PAX TV: Pax TV still hasn't gotten on the air in Pittsburgh, and there's no movement toward the network gaining cable carriage. You'll recall the family-friendly channel almost got onto AT&T cable systems last summer, but to make room for it, AT&T was going to drop WQEX, which simulcasts WQED. WQED/WQEX executives objected and had FCC rules on their side. (Pax TV is available to Pittsburghers via satellite TV services.)

Pax TV president Jeff Sagansky said he's still trying to get cable carriage for Pax in Pittsburgh.

"We're talking to all the cable companies. We're trying desperately to get there," Sagansky said. "It's the only major market we're not in. It's like we're cursed there. Tell everybody in Pittsburgh we're going to distribute individual cassettes until we can get on the air."

He's kidding about sending out the tapes.

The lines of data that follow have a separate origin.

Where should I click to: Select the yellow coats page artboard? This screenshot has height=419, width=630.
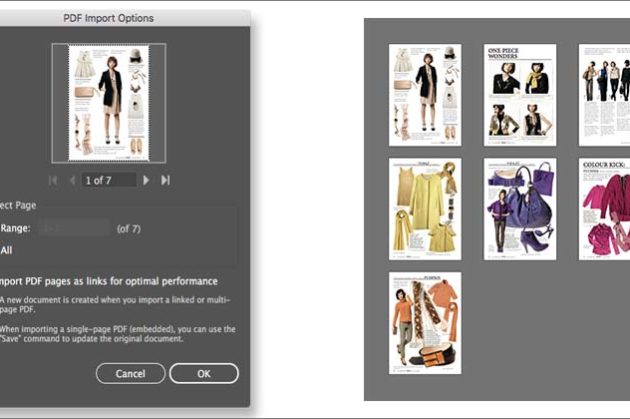(425, 208)
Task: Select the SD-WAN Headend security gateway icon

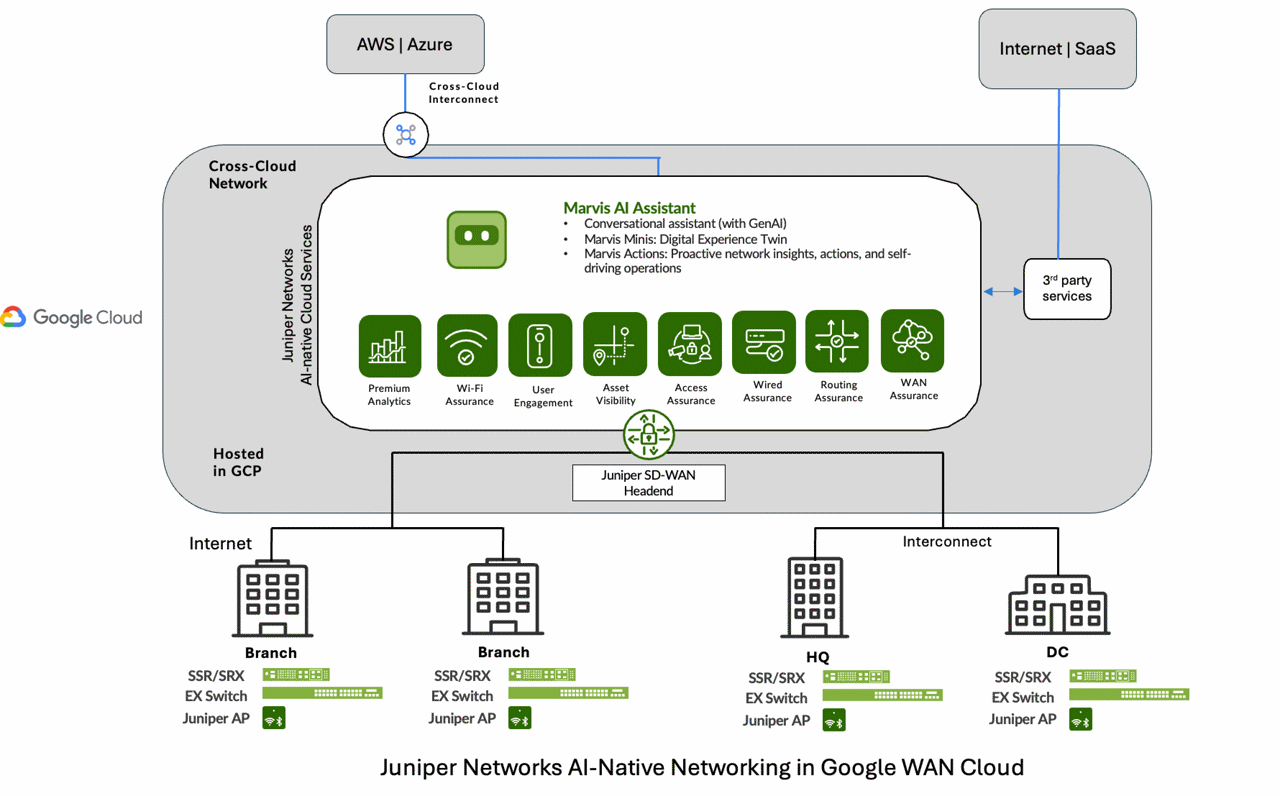Action: click(x=648, y=435)
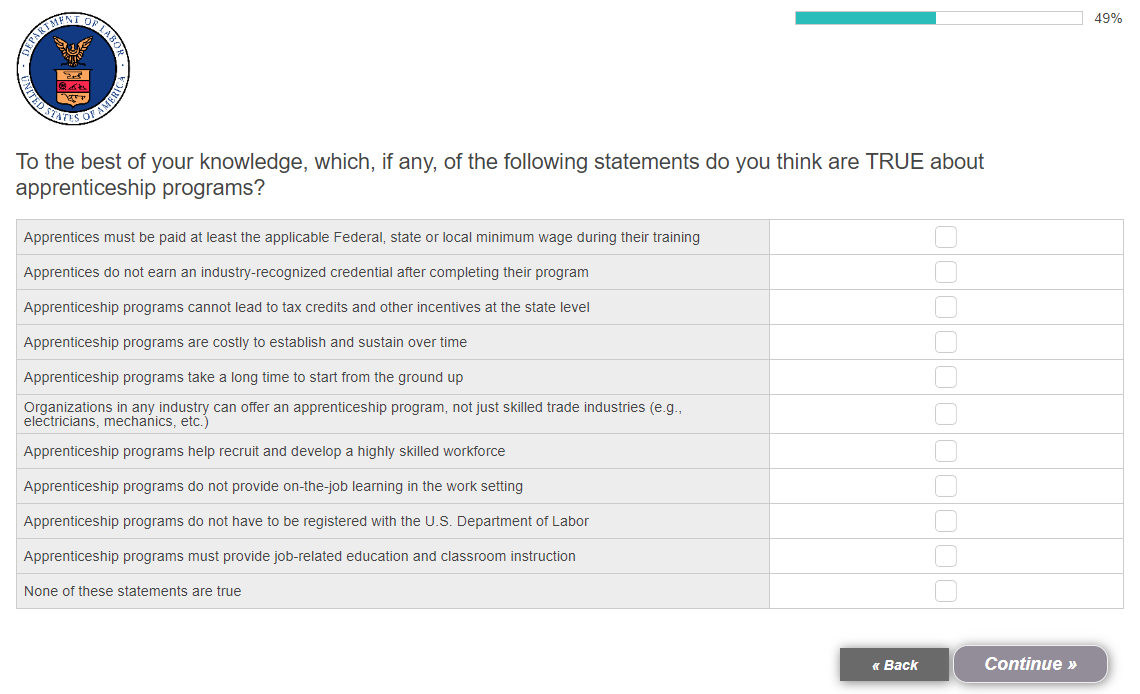Check the minimum wage statement box
This screenshot has width=1140, height=694.
945,237
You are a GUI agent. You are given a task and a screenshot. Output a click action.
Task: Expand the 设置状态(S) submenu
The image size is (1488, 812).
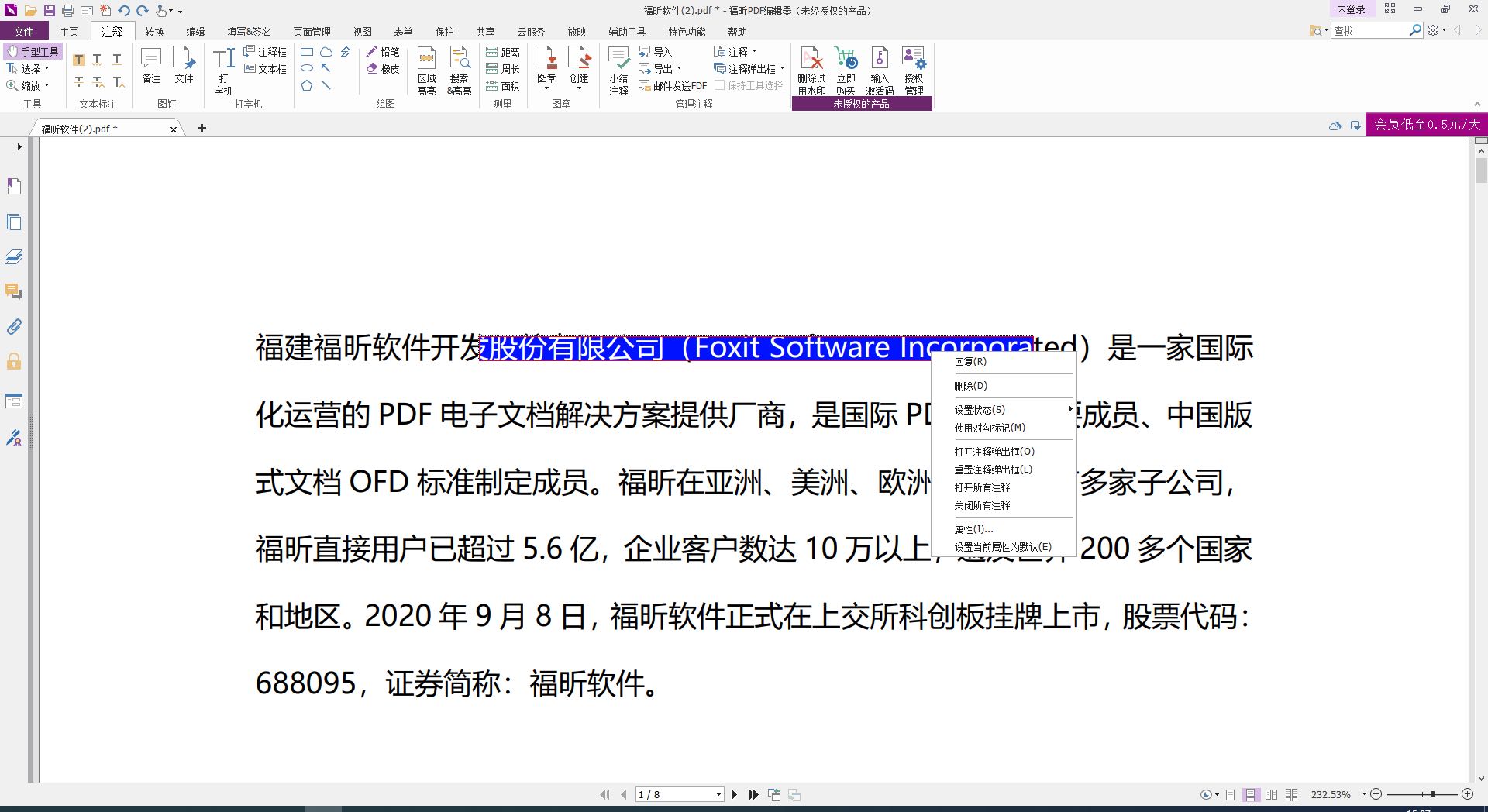coord(980,409)
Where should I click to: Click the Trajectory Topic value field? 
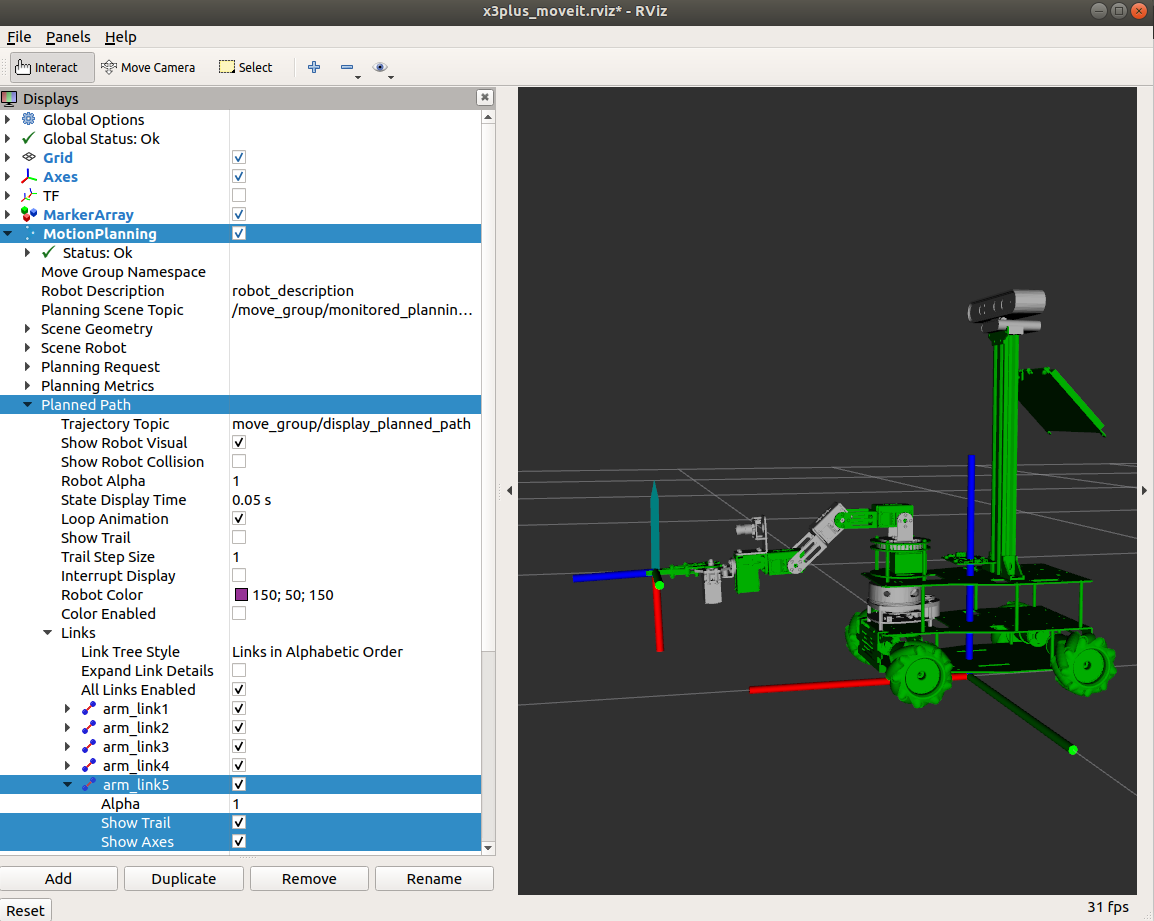click(351, 424)
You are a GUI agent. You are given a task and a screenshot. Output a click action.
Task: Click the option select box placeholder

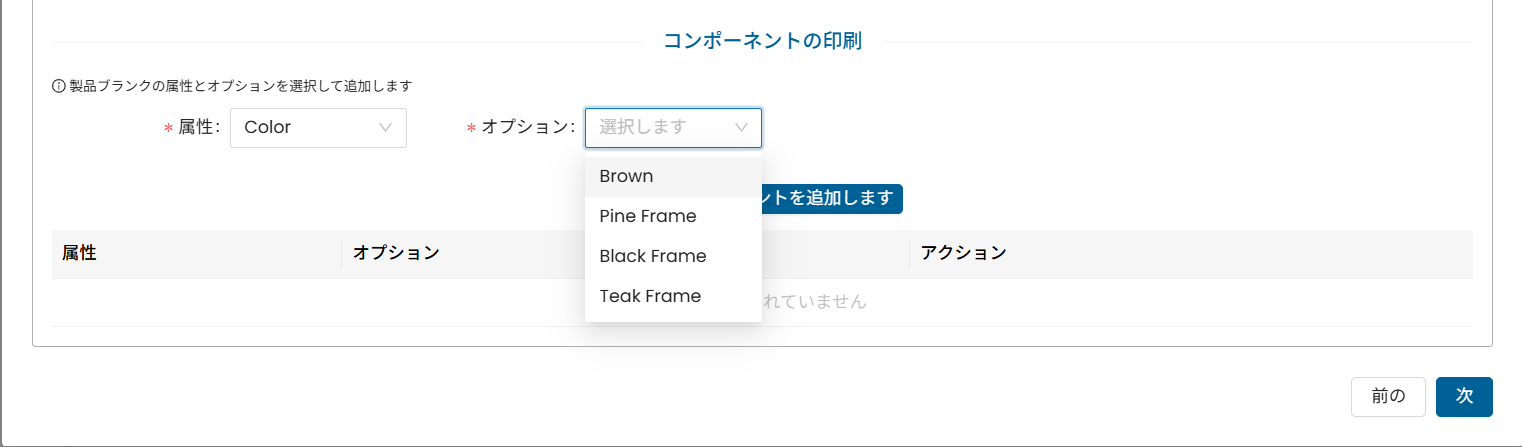643,127
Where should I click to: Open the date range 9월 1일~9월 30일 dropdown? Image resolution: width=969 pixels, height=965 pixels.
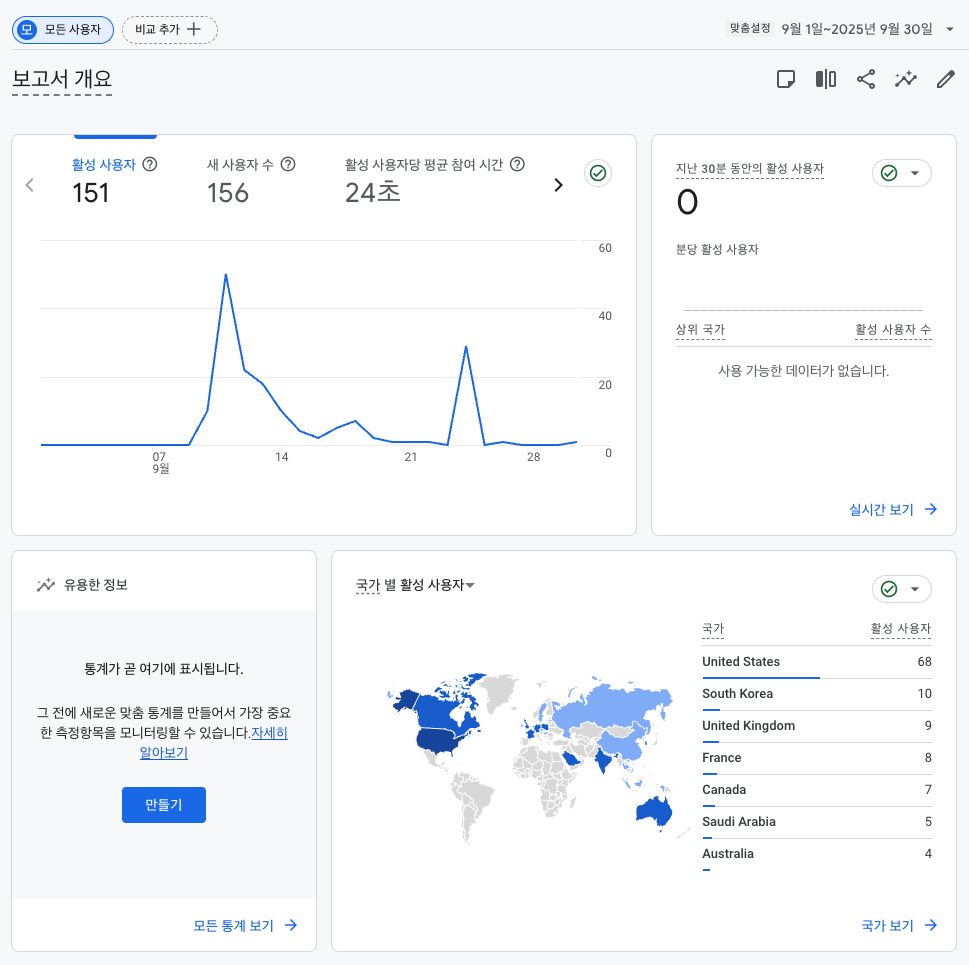coord(862,29)
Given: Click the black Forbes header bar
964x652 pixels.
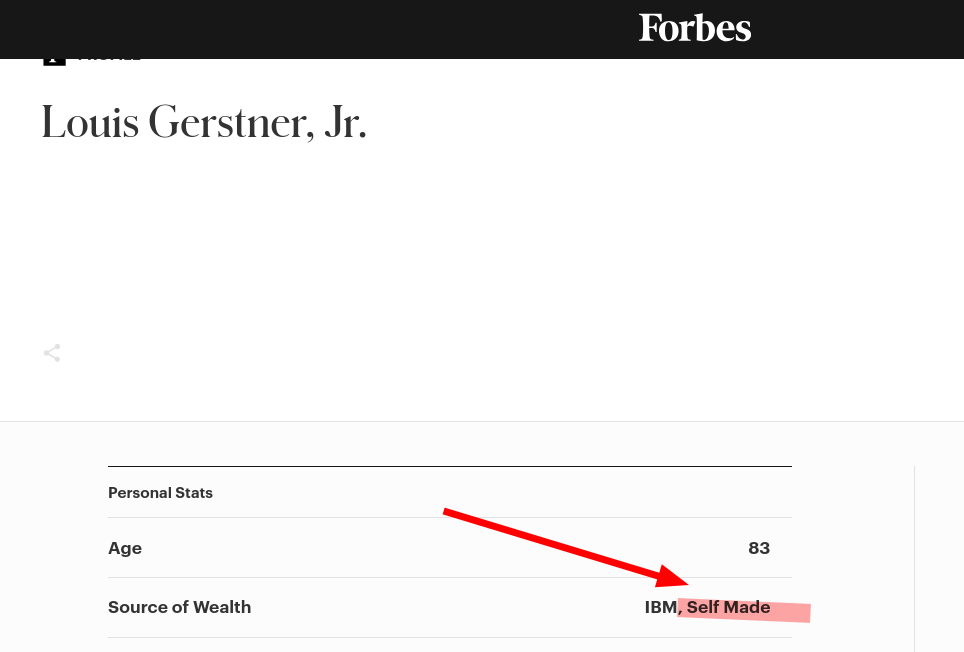Looking at the screenshot, I should (482, 29).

Ratings for Pax TV are on the rise, with an average of 1.3 million viewers watching Pax in prime time, up from 1 million viewers a year ago. Pax has renewed "Mysterious Ways" for a second season. Pax shares the show with NBC, which owns a stake in Pax.

Pax already aired a new "Christy" movie this fall (based on the Catherine Marshall novel and 1994-1995 CBS series) and a four-hour miniseries will air May 13 and 14. Actress Lauren Lee Smith replaced Kellie Martin, who starred in the CBS series.

Country music star Billy Ray Cyrus attempts a transition into acting with "Doc," a fish-out-of-water medical drama that sends a country doc to Manhattan. The series premieres March 18.

Pax announced several new series for next fall, including "The Ponderosa," a prequel to the old Western "Bonanza." "The Ponderosa" was created by Beth Sullivan ("Dr. Quinn, Medicine Woman"), and the creator of "Bonanza" is on board as a consultant for the new series.

Pax also will produce a TV series taken from novels in the "Left Behind" book series, which are based on Biblical prophecy.


Post-Gazette TV Editor Rob Owen is attending the Television Critics Association winter press tour.